I have seen this both ways so I’m wondering if there is a technically correct answer and if not, what the consensus is.
Assume an odd amount of data that you want to split into the low half and high half. Does the median go with each half or neither half? In other words for the data set 1 2 3 4 5 6 7 which is correct?
Low: 1 2 3 4 High: 4 5 6 7
Low: 1 2 3 High: 5 6 7
FWIW I think including it in each half is the correct way.
If anything, match the definition of Q1 and Q3 to Google Sheets for my students which matches my understanding of what happens to a median when sets are split. I just want that confirmed or if 90% of the math Dopers here say, “OMG! You and Google Sheets are completely wrong!” I want to know that as well.
I don’t think there is a ‘technically correct’ answer here.
Define your set split as you prefer or whatever works best for your purpose and that becomes the correct answer. Just make sure your definition is unambiguous.
For finance, my understanding is that including the median in both sets can be a good idea but that’s not how every piece of software will necessarily work.
I’m trying to think of ready examples where a median could be split. I did examples in statistics class in college but can’t recall one like that. I was a very attentive student too. As the last person said, finance software probably wouldn’t allow for it but I’m trying to think of other examples.

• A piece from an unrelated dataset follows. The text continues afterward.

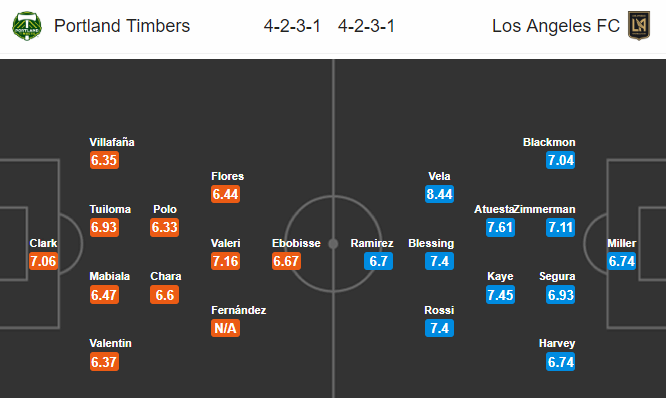Click the Flores 6.44 rating badge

I’d argue that you can’t split an odd number of items into halves. Nor can you assign discrete items into more than one half.

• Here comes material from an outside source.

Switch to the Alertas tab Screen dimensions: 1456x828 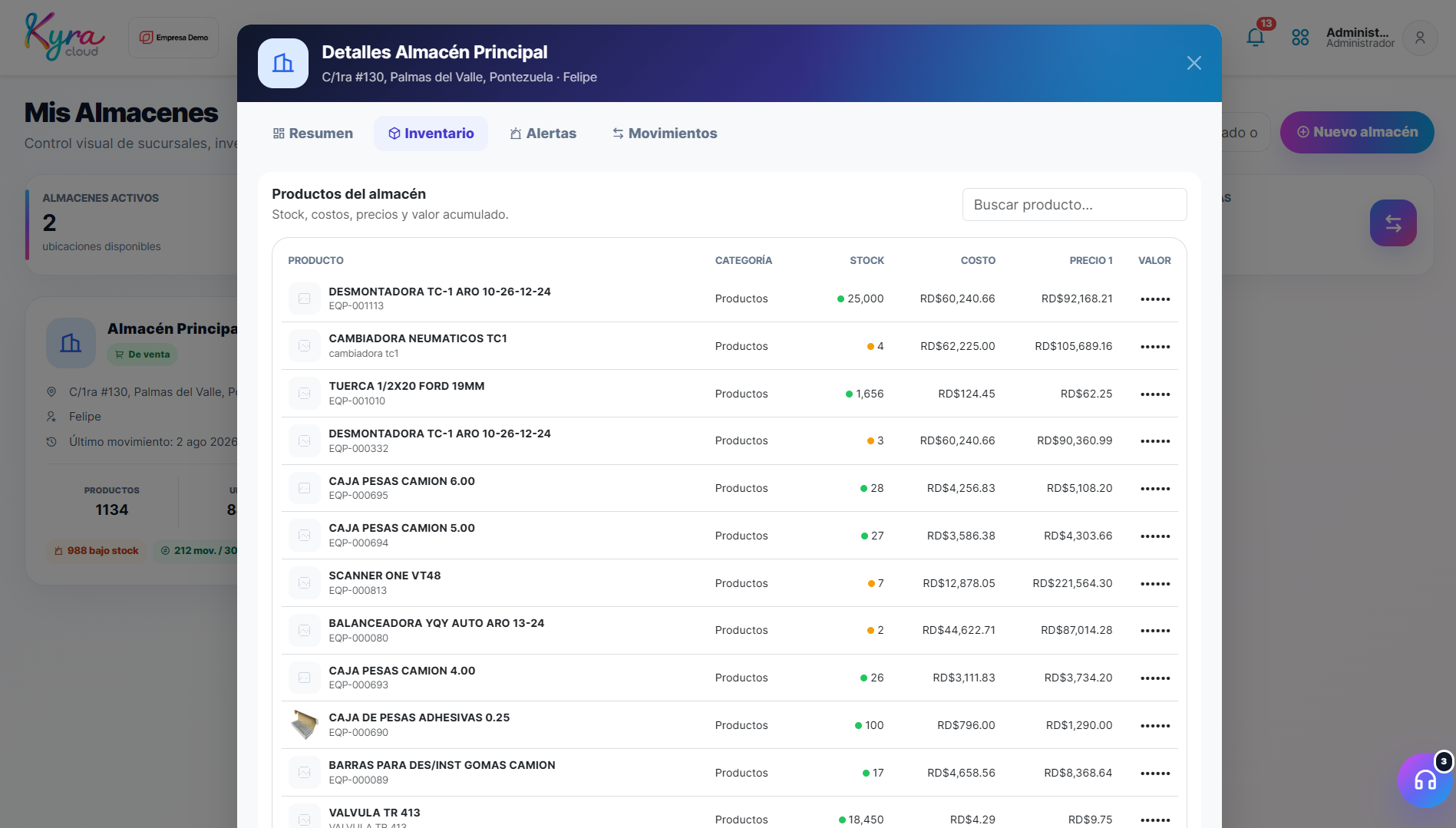543,134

Try looking at the problem differently. An odd number of discrete items can be put into equal below median and above median sets. This has the advantage of being generalizable. It works for 1 2 3 4 4 4 4 4 5 6 7 and 1 2 3 39 65 66 67.

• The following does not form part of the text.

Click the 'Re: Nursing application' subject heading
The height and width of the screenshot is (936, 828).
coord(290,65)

Not if you mean “below” and “above” strictly. If your set is, say, 1 2 2 2 3 4, then the median is 2, the “below median” is 1, and the “above median” is 3 4.
Include half of the median element in each. That is, if we have the set [1 2 3 4 5 6 7], then the lower half has weighting factors of [1 1 1 0.5 0 0 0] and the upper half has [0 0 0 0.5 1 1 1].
IANA statistician, not by a long shot. So huge salt farm–sized blocks of salt should be applied here.
I’ll suggest that beyond definitional of what “the (uppercase m) Median” means, I suspect the real right answer to the OP’s question depends on why he’s trying to split a set along the median “axis” into upper and lower halfs. What then? What do you do with those sets?
@Dr.Strangelove just above has an appealing notion. If your’re going to somehow be combining the two halves later and don’t want to double count that distinct single median entry. But if the future of the two halves is entirely separate, that really makes a hash of a question like “What is the arithmetic mean of the lower upper half? The upper half?”
1 2 2 2 3 4 is an even number of objects. If you add a 2 to make 1 2 2 2 2 3 4 you can divide it into three below medium terms and three above median objects. True, some of them are equal to the median and each other, and that wouldn’t be a preferred way to describe them, but they’re still equal sets of discrete items and better than having the same item in two halves.
On the contrary; it makes it easier to solve. It’s just that you have 3.5 elements in each.
Just consider it like an integral of a function where each of the regions between some integer n and n+1 are constant. If the total number of regions is odd, then we have to slice the middle region in half, but that’s not any different than if the slice happens between two regions. An arithmetic average is just \frac{\int_a^b{f(x) dx}}{b-a} no matter whether a or b are integers or otherwise.
ETA: Looks like you edited your reply, but that doesn’t change the answer. We can take the integral between 0 and 1.75 if we wish, or 1.75 and 3.5, etc.
Thank you. Makes sense explained that way. As I said, I’m probably stupid for even posting in stats threads.
Yes, I edited my reply. I realised that my “/” might be mis-interpreted as signifying division where I meant it as an alternative substitution of words in the sentence. Like “[lower | upper]” in BNF.
To be honest, I’ve no idea if anyone actually does this. It’s how I’d do it if it were really important to keep track of things carefully, but it really only matters if you have a small number of elements and can’t depend on the average smoothing things out.
My gut reaction is that if where you place a single data point makes a significant difference in your final outcome, either you have too few data or too fragile an algorithm. The solutions are to get more data or to devise a more robust algorithm.
I’ve thought about the extreme case of 3 data points. If the median does not go to each half then Q1 is the smallest value and Q3 is the largest value.